**The problem**: Copy every line of the following data that includes the string "agent".

(Saved entries)
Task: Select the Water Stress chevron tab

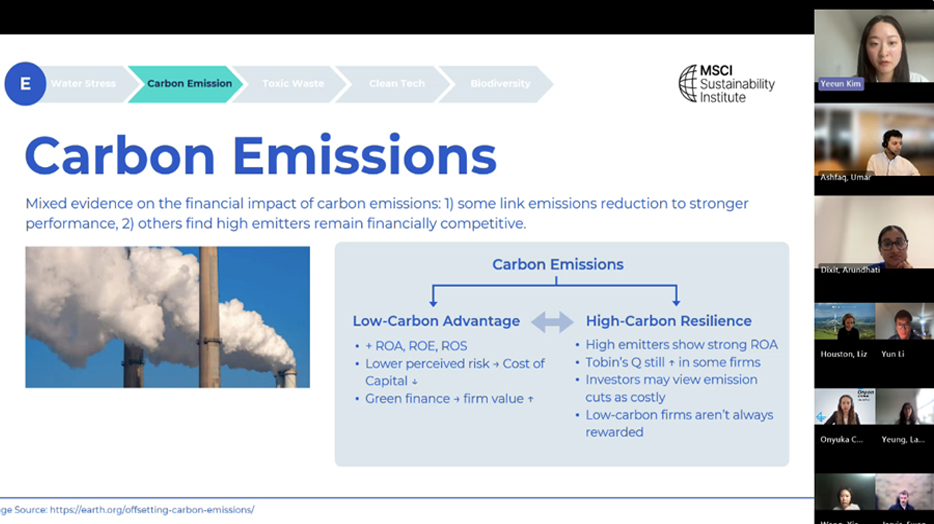Action: [x=84, y=84]
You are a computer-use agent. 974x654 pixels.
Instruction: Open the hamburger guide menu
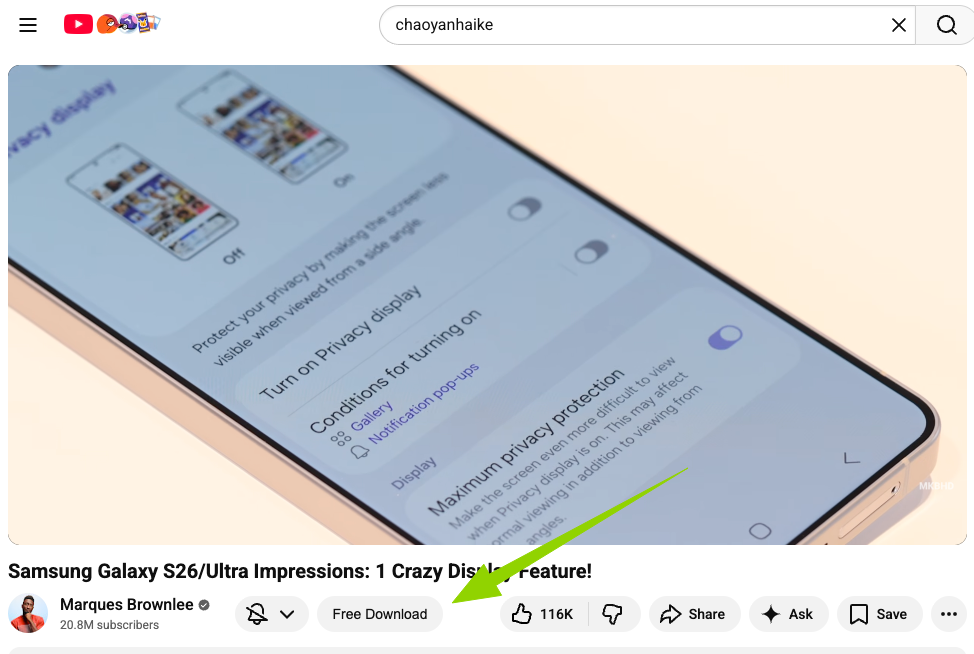(28, 25)
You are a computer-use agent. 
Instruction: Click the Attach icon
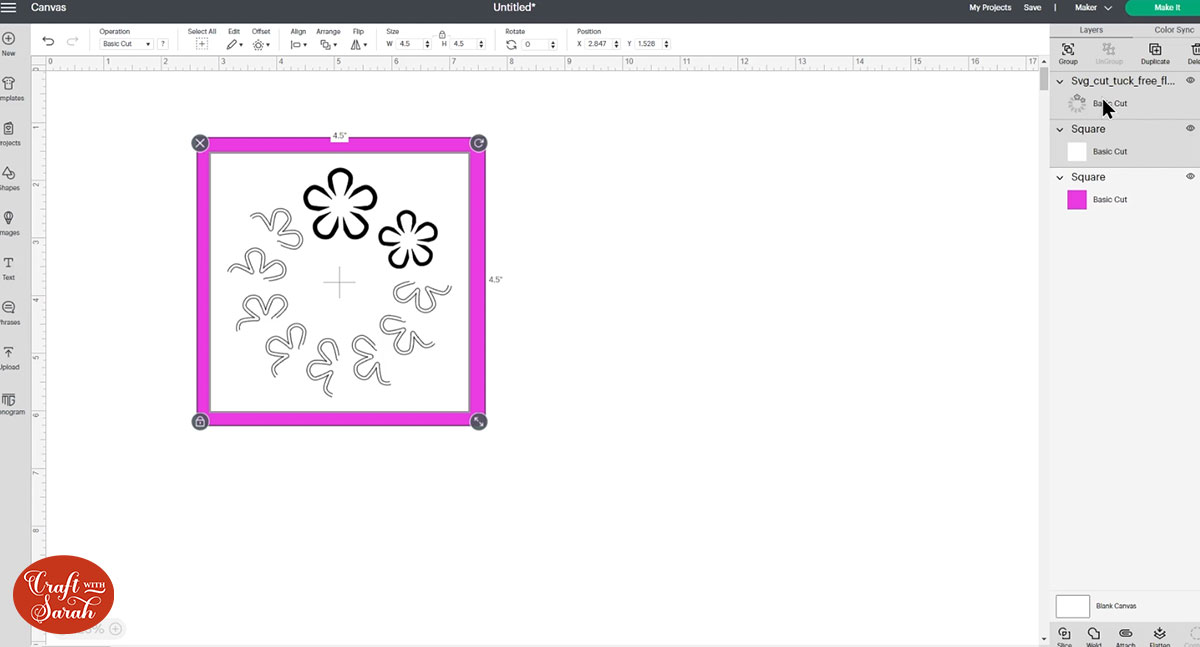(x=1125, y=634)
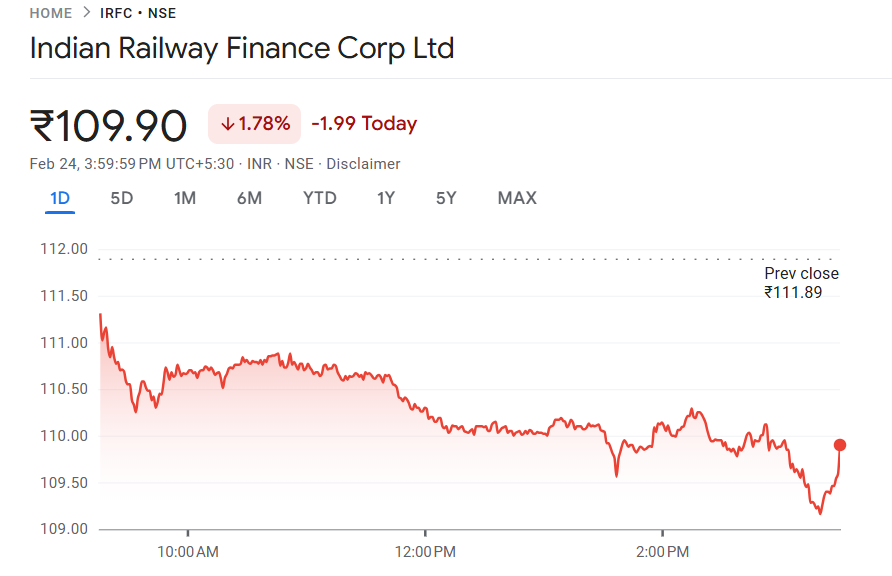Click the 12:00 PM time axis label
The image size is (892, 576).
coord(425,551)
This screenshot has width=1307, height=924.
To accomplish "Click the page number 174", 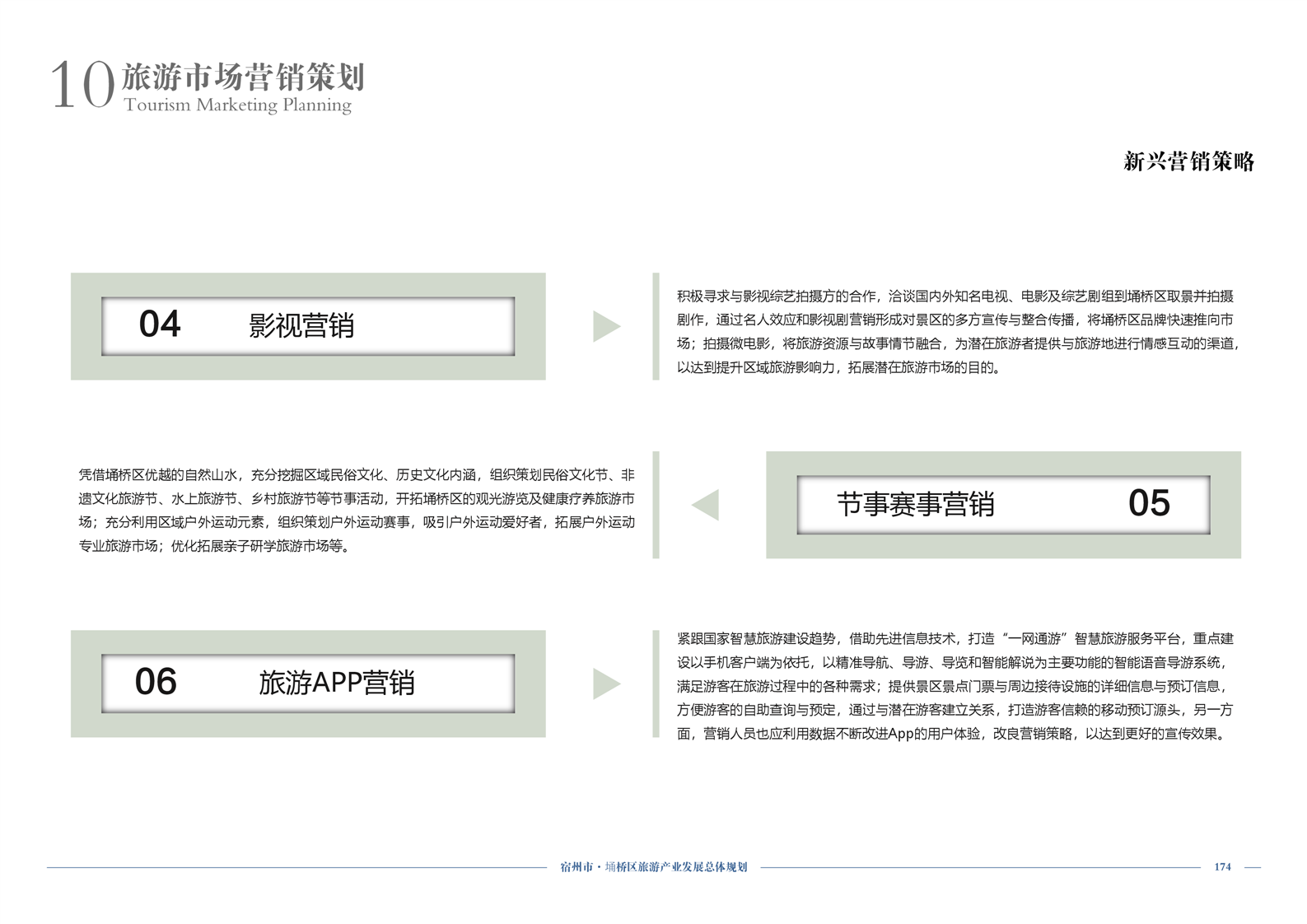I will [1222, 867].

**Result**:
You are a computer-use agent. 974x654 pixels.
You are a computer-use agent. 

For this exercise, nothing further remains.